◆ TASK INSTRUCTIONS ◆
Word for word, repeat the records, leaving every picture behind.

◆ Recorded data ◆
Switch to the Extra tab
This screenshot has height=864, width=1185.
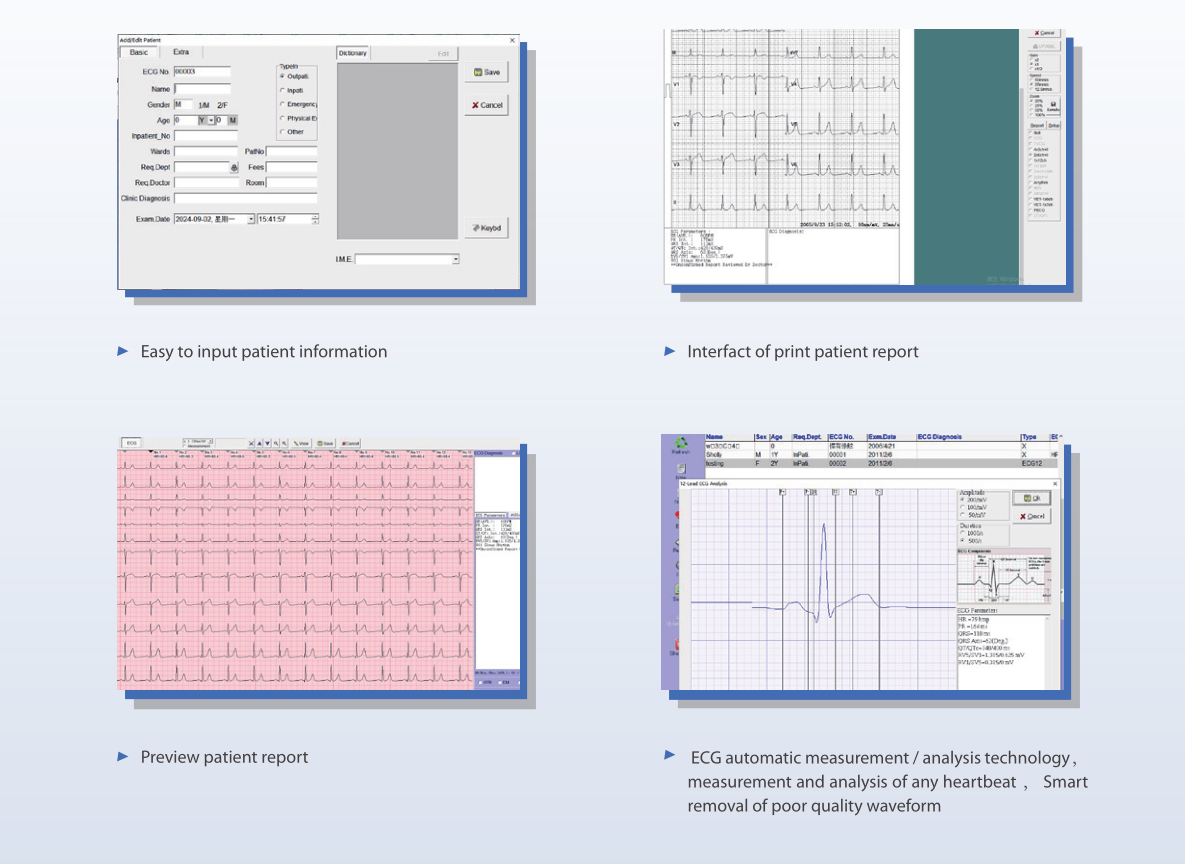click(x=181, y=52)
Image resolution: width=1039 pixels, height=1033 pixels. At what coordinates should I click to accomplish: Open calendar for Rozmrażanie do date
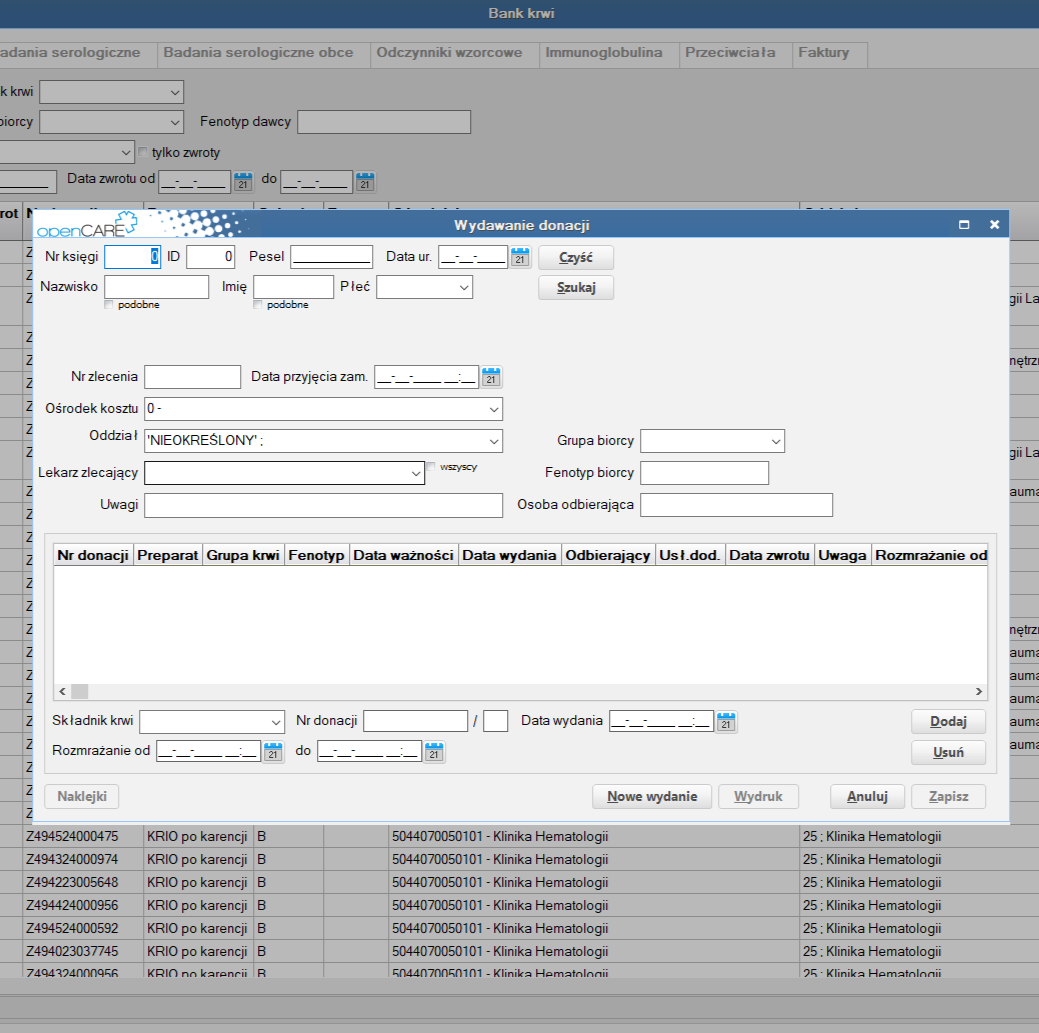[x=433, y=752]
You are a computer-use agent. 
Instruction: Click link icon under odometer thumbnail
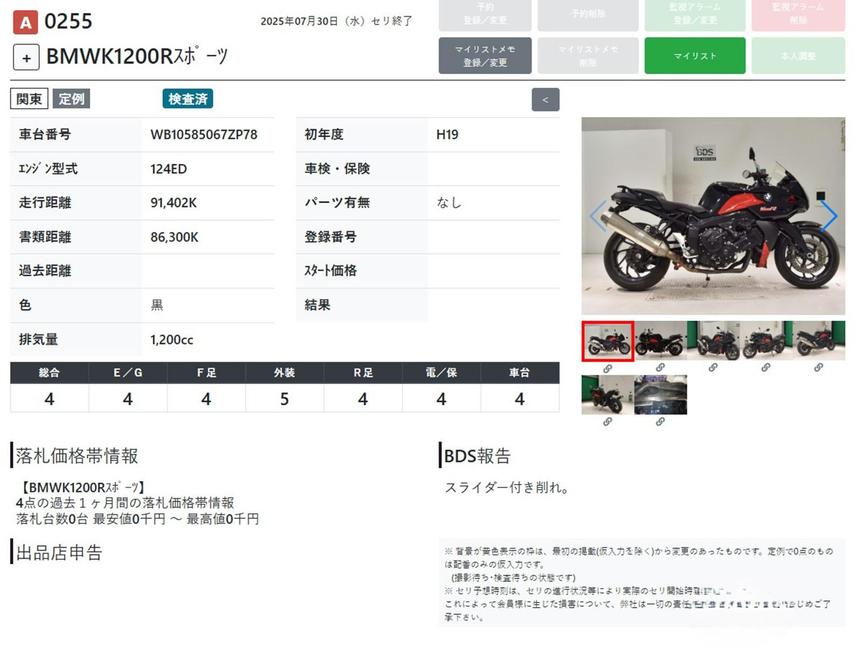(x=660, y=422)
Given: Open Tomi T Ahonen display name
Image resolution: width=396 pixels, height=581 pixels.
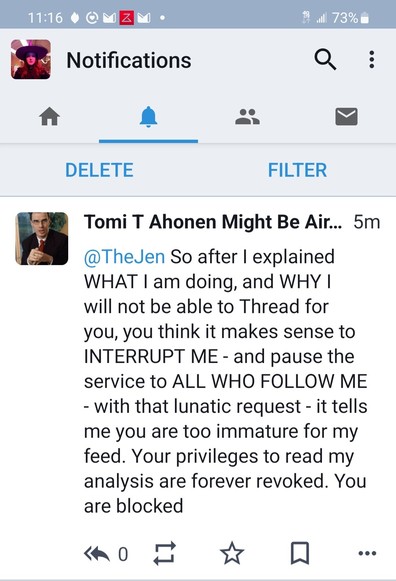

◆ ANSWER SPACE ◆
Switch to the Extra tab
This screenshot has height=864, width=1185.
click(x=181, y=52)
Image resolution: width=1039 pixels, height=1033 pixels. At what coordinates should I click to accomplish: Open calendar for Rozmrażanie do date
[x=433, y=752]
You are a computer-use agent. 
Instruction: Click link icon under odometer thumbnail
(x=660, y=422)
Given: Open Tomi T Ahonen display name
Image resolution: width=396 pixels, height=581 pixels.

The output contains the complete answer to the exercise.